Take ciders, for instance. I know—you’re thinking of those sugary ciders that a certain generation of English girls guzzled like bottles of Zima. Maybe you tried one on a vacation, and maybe you weren’t pleased. But those old-fashioned pub ciders were tailored to a specific youth market that needed a pub alternative to the impenetrably black, room-temperature beers. Nowadays, rather than offering a sugary counterpoint to the hop bomb, some new cideries are actually taking their cues from craft breweries.
Just like those trendy cask-conditioned ales, Island Orchard Brut Cider spends some time aging in toasted oak casks. The result is crisp and quaffable and a very good partner to food (think sour beer or Kolsch). Eve’s Cidery, in New York State’s Finger Lakes region, bottles a cider using tart Northern Spy apples, which yield a crisp, citrusy minerality that pairs perfectly with seafood—just try that with English pub cider (or, for that matter, gluten-free beer). Also in New York State—in the Hudson Valley’s own Wurtsboro—Aaron Burr Cidery is fermenting Homestead Apple Cider using only naturally occurring yeasts. The resulting beverage is complex, with some serious tartness joining the expected sugar of apples.
But if you really crave the flavors of beer (and not just its fizzy crispness), try the Bad Seed Cider Company’s IPC (Imperial Pale Cider), out of Highland, New York. The IPC is brewed with American ale yeast and grapefruit-scented Cascade hops.

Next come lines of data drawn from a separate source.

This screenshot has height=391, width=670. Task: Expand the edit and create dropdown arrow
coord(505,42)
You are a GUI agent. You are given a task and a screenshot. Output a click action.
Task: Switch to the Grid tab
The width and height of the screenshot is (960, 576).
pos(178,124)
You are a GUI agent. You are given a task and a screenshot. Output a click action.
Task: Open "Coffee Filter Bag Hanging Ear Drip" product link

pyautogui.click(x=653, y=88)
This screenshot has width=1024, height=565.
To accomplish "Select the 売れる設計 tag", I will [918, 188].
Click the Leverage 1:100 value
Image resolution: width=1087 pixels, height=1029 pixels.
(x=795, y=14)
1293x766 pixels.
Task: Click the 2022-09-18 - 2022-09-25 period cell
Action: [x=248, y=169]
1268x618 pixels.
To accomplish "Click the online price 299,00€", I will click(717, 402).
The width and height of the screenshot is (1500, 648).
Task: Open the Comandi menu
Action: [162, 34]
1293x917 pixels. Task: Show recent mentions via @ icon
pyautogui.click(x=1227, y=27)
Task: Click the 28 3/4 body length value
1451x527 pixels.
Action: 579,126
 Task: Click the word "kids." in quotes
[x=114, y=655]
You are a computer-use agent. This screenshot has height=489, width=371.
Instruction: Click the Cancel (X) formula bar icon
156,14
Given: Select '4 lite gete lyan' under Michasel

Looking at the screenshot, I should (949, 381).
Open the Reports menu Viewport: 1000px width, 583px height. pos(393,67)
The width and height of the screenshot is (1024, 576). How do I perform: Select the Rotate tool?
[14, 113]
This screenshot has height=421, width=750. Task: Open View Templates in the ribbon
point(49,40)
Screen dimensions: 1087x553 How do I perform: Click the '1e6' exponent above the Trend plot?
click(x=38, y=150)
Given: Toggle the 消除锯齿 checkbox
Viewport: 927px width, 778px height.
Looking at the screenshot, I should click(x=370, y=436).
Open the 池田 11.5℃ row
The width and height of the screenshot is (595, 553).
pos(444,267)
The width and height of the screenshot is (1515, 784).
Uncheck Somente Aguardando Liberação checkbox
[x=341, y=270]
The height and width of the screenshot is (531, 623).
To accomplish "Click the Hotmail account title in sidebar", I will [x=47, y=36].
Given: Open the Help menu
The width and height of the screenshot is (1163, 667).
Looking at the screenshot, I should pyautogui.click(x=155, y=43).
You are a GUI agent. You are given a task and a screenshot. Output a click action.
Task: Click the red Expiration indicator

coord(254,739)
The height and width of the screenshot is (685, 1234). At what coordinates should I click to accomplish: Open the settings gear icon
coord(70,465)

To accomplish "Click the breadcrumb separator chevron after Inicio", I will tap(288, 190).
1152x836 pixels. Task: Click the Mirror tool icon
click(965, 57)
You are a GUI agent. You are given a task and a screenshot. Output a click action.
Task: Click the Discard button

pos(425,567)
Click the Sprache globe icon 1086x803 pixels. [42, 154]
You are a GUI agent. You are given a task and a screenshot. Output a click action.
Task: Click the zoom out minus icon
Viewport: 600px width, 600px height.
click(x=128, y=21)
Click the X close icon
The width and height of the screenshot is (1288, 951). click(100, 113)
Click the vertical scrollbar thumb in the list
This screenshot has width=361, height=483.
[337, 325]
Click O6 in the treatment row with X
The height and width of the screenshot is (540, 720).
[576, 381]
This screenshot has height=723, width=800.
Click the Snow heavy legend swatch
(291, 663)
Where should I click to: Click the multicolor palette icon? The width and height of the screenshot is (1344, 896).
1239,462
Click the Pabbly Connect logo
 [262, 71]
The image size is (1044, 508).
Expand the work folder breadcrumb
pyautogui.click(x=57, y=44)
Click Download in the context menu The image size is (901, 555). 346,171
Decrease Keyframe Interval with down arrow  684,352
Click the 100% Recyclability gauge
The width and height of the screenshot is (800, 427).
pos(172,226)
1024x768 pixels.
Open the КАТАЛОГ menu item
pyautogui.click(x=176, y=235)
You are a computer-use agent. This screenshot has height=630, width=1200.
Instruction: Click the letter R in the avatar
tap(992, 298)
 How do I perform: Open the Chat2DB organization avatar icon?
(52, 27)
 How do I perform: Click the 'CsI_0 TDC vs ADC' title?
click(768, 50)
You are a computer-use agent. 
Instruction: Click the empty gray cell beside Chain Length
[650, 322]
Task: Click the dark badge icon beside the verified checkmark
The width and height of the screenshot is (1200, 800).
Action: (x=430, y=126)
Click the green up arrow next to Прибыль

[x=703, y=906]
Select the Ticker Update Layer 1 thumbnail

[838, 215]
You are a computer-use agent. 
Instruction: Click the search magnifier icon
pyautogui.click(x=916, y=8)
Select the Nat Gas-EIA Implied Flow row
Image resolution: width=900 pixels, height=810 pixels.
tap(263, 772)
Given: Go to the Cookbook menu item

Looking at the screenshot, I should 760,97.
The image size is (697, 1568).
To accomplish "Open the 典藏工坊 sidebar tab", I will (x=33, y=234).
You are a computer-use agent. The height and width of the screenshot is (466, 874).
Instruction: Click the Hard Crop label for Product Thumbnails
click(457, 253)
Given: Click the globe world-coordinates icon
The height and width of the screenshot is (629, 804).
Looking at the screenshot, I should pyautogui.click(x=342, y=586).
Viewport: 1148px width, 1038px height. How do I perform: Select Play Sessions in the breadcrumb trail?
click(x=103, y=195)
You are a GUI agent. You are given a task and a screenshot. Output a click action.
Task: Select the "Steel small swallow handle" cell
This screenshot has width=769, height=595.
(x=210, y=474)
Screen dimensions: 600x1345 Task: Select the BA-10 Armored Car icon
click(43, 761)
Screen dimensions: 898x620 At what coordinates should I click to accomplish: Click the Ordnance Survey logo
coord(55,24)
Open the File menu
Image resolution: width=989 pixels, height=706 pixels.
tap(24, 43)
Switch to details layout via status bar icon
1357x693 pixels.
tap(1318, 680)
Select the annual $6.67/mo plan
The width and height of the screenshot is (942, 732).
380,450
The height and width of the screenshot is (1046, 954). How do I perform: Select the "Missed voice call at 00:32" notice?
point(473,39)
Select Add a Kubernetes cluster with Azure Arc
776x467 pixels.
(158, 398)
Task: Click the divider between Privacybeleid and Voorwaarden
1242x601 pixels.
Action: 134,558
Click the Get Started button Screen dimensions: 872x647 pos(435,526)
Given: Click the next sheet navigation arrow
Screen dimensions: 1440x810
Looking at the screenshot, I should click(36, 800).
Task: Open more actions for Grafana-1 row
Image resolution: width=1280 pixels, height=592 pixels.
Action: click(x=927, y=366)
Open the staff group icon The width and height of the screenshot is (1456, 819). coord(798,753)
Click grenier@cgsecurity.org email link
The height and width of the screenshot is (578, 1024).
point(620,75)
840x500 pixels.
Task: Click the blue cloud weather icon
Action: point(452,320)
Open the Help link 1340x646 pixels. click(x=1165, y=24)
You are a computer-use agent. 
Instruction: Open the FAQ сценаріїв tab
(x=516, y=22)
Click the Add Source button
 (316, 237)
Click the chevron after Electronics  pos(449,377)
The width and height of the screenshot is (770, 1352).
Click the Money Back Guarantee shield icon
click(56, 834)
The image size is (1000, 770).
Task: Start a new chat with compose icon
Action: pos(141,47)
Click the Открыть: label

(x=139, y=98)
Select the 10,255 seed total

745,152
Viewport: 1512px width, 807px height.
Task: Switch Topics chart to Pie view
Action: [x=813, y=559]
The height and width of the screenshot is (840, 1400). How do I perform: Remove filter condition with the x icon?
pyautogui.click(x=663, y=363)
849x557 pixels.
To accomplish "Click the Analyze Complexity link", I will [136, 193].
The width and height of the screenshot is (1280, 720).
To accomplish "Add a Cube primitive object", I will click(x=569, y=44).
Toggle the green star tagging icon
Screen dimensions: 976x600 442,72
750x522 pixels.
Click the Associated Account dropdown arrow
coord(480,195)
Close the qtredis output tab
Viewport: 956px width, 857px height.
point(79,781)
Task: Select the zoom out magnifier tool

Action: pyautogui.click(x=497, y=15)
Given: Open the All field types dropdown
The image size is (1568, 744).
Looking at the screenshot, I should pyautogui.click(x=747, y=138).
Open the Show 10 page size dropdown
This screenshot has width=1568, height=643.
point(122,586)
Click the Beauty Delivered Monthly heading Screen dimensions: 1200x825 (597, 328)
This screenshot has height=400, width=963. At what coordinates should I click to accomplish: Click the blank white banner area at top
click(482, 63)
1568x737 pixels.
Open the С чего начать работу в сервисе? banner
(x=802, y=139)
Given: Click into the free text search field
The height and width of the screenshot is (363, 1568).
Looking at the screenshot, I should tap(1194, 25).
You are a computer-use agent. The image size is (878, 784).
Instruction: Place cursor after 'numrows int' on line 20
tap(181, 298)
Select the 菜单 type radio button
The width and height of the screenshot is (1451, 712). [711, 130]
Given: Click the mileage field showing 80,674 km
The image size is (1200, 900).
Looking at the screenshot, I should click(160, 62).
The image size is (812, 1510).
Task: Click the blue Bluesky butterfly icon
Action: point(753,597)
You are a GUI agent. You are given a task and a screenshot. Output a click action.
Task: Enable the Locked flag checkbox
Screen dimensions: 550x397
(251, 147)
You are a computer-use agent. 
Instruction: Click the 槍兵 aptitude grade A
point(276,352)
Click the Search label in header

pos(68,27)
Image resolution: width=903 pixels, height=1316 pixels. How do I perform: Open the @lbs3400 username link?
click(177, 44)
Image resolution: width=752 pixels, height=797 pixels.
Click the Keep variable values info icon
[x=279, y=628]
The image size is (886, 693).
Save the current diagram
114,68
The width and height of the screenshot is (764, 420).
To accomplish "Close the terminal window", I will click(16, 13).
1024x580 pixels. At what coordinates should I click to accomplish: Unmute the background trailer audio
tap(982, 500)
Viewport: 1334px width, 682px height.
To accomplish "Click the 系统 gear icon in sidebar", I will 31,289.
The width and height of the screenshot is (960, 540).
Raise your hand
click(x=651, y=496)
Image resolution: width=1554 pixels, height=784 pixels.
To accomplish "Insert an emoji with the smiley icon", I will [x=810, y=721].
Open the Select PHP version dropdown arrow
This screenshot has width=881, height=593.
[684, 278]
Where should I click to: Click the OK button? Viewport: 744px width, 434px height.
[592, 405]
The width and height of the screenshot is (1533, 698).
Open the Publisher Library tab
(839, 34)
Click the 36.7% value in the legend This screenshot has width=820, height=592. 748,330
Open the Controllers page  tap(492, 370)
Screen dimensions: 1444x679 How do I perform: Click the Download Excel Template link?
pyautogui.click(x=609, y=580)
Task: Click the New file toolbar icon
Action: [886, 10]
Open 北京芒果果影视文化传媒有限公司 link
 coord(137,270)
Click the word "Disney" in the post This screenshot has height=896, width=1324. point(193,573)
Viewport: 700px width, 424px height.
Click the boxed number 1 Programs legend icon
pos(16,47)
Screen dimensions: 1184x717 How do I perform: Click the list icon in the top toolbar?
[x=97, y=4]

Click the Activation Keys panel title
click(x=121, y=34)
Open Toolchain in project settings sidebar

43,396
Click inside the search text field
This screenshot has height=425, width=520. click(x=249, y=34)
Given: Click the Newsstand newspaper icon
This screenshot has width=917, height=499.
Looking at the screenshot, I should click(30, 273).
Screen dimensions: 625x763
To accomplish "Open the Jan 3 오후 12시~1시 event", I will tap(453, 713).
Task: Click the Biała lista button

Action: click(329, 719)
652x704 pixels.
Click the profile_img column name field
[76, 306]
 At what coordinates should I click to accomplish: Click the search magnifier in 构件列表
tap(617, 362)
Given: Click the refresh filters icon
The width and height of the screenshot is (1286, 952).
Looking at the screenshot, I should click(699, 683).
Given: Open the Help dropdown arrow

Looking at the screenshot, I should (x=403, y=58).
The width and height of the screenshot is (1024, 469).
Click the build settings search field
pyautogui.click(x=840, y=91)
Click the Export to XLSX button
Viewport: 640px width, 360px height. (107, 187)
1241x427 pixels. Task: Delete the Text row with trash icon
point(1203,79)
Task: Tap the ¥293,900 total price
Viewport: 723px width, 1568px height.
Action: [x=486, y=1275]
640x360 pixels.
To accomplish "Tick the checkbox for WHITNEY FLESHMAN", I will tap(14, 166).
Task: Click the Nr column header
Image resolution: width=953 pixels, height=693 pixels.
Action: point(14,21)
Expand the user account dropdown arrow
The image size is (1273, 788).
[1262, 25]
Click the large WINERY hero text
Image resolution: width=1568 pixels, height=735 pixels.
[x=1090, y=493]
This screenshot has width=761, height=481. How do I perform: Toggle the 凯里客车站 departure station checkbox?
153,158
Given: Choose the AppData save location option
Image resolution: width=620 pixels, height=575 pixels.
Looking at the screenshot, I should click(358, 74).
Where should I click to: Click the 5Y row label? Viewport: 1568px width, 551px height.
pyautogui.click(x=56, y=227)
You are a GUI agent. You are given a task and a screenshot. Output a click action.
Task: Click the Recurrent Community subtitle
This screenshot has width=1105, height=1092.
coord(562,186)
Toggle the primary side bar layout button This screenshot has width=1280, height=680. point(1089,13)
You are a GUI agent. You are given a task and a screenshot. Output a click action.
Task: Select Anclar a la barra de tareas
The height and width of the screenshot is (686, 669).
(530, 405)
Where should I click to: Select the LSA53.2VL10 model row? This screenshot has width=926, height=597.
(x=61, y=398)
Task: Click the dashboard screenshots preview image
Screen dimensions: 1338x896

Harvest Moon Cidery’s Heritage Hops Hard Cider makes use of loose hops of a strain historically grown near Harvest Moon’s cidery in Cazenovia, New York (that’s near Syracuse and Utica). Hops, the primary flavoring agent in beer, are flowering strobili. Neither cereals nor grains, hops are gluten-free.
There is some disagreement among those in the celiac community about whether the spirits distilled from cereals and grains—namely, all whiskeys—still contain gluten proteins after distillation. Unfortunately, the FDA’s definition of “gluten-free” does not apply to alcohol (though many who suffer with celiac disease report symptoms after enjoying a glass). Currently, Warwick Valley Winery & Distillery spinoff Black Dirt Distillery is aging its distilled apple brandy in newly charred oak barrels, just like Tennesee bourbon. The charring process literally caramelizes the sugars in the wood, creating the classic bourbon flavors—caramel, brown sugar, and vanilla. All of these leech into the Black Dirt Apple Brandy, which, though it drips off the tap as a clear, very powerful hooch, winds up golden and bourbon-like after six or seven years in the charred cask. The Black Dirt is an excellent gluten-free option for those who fear the repercussions of a glass of whiskey. Drink up, all you celiacs: Apples are your new best friends.